## EXERCISE DIRECTIONS
Reproduce the records below, substituting "desktop agent" for every instance of "computer-use agent" and leaving all other text unchanged.

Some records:
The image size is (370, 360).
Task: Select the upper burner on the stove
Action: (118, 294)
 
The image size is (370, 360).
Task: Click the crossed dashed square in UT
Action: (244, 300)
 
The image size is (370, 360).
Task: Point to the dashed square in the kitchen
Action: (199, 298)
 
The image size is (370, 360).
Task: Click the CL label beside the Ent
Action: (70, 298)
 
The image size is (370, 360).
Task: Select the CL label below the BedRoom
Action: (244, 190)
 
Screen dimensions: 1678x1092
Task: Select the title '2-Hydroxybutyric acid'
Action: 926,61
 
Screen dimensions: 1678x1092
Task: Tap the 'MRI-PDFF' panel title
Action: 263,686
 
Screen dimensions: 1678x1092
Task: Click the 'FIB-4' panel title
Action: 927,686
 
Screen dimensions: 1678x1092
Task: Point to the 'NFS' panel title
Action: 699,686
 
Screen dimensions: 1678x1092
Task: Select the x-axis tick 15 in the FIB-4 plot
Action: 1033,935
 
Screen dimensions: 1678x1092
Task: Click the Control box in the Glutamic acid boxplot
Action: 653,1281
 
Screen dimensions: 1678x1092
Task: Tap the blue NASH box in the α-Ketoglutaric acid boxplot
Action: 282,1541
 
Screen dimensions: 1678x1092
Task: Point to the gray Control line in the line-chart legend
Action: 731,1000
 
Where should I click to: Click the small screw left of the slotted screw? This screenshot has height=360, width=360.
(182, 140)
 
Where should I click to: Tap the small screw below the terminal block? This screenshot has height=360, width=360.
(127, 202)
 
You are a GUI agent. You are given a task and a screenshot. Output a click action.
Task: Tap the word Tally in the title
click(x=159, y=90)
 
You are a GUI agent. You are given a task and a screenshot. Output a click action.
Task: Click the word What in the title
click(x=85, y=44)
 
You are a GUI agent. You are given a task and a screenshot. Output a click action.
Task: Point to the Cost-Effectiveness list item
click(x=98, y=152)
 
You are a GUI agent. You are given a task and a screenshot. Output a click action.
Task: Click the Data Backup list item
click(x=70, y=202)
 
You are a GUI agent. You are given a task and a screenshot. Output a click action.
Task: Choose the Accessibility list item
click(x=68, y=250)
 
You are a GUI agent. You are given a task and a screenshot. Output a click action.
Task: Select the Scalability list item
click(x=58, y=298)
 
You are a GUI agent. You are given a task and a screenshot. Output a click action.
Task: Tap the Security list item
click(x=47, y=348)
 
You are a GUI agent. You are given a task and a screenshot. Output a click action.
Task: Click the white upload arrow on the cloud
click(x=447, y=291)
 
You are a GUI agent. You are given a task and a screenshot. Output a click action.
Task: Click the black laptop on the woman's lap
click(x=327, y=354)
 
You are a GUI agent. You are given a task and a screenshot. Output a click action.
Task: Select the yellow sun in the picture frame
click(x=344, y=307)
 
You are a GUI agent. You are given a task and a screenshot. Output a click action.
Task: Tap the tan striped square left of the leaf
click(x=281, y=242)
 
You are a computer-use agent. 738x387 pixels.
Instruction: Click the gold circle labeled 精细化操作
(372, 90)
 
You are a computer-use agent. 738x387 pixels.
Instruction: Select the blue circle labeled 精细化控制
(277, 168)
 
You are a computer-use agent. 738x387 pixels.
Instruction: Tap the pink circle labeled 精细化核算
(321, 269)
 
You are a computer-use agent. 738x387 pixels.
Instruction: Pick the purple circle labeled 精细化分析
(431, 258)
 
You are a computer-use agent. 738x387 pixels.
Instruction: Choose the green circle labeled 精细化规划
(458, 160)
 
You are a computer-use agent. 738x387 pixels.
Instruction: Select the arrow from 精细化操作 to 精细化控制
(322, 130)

## COMPLETE OUTPUT
The image size is (370, 360).
Task: Select the upper burner on the stove
Action: (118, 294)
 
The image size is (370, 360).
Task: Click the crossed dashed square in UT
Action: (244, 300)
 
The image size is (370, 360).
Task: Point to the dashed square in the kitchen
Action: (199, 298)
 
The image size is (370, 360).
Task: Click the CL label beside the Ent
Action: (70, 298)
 
The image size is (370, 360).
Task: Select the CL label below the BedRoom
Action: (244, 190)
 
Screen dimensions: 1678x1092
Task: Select the title '2-Hydroxybutyric acid'
Action: 926,61
 
Screen dimensions: 1678x1092
Task: Tap the 'MRI-PDFF' panel title
Action: 263,686
 
Screen dimensions: 1678x1092
Task: Click the 'FIB-4' panel title
Action: 927,686
 
Screen dimensions: 1678x1092
Task: Point to the 'NFS' panel title
Action: 699,686
 
Screen dimensions: 1678x1092
Task: Select the x-axis tick 15 in the FIB-4 plot
Action: 1033,935
 
Screen dimensions: 1678x1092
Task: Click the Control box in the Glutamic acid boxplot
Action: 653,1281
 
Screen dimensions: 1678x1092
Task: Tap the blue NASH box in the α-Ketoglutaric acid boxplot
Action: 282,1541
 
Screen dimensions: 1678x1092
Task: Point to the gray Control line in the line-chart legend
Action: 731,1000
 
Where should I click to: Click the small screw left of the slotted screw? This screenshot has height=360, width=360.
(182, 140)
 
Where should I click to: Tap the small screw below the terminal block? This screenshot has height=360, width=360.
(127, 202)
 
You are a GUI agent. You are given a task and a screenshot. Output a click action.
Task: Tap the word Tally in the title
click(x=159, y=90)
 
You are a GUI agent. You are given a task and a screenshot. Output a click action.
Task: Click the word What in the title
click(x=85, y=44)
 
You are a GUI agent. You are given a task and a screenshot. Output a click action.
Task: Point to the Cost-Effectiveness list item
click(x=98, y=152)
 
You are a GUI agent. You are given a task and a screenshot. Output a click action.
Task: Click the Data Backup list item
click(x=70, y=202)
 
You are a GUI agent. You are given a task and a screenshot. Output a click action.
Task: Choose the Accessibility list item
click(x=68, y=250)
 
You are a GUI agent. You are given a task and a screenshot. Output a click action.
Task: Select the Scalability list item
click(x=58, y=298)
 
You are a GUI agent. You are given a task and a screenshot. Output a click action.
Task: Tap the Security list item
click(x=47, y=348)
 
You are a GUI agent. You are given a task and a screenshot. Output a click action.
Task: Click the white upload arrow on the cloud
click(x=447, y=291)
 
You are a GUI agent. You are given a task and a screenshot. Output a click action.
Task: Click the black laptop on the woman's lap
click(x=327, y=354)
 
You are a GUI agent. You are given a task and a screenshot. Output a click action.
Task: Select the yellow sun in the picture frame
click(x=344, y=307)
 
You are a GUI agent. You are given a task and a screenshot. Output a click action.
Task: Tap the tan striped square left of the leaf
click(x=281, y=242)
 
You are a desktop agent. 738x387 pixels.
Instruction: Click the gold circle labeled 精细化操作
(372, 90)
 
You are a desktop agent. 738x387 pixels.
Instruction: Select the blue circle labeled 精细化控制
(277, 168)
 
You are a desktop agent. 738x387 pixels.
Instruction: Tap the pink circle labeled 精细化核算
(321, 269)
 
You are a desktop agent. 738x387 pixels.
Instruction: Pick the purple circle labeled 精细化分析
(431, 258)
 
You are a desktop agent. 738x387 pixels.
Instruction: Choose the green circle labeled 精细化规划
(458, 160)
 
You are a desktop agent. 738x387 pixels.
Instruction: Select the arrow from 精细化操作 to 精细化控制
(322, 130)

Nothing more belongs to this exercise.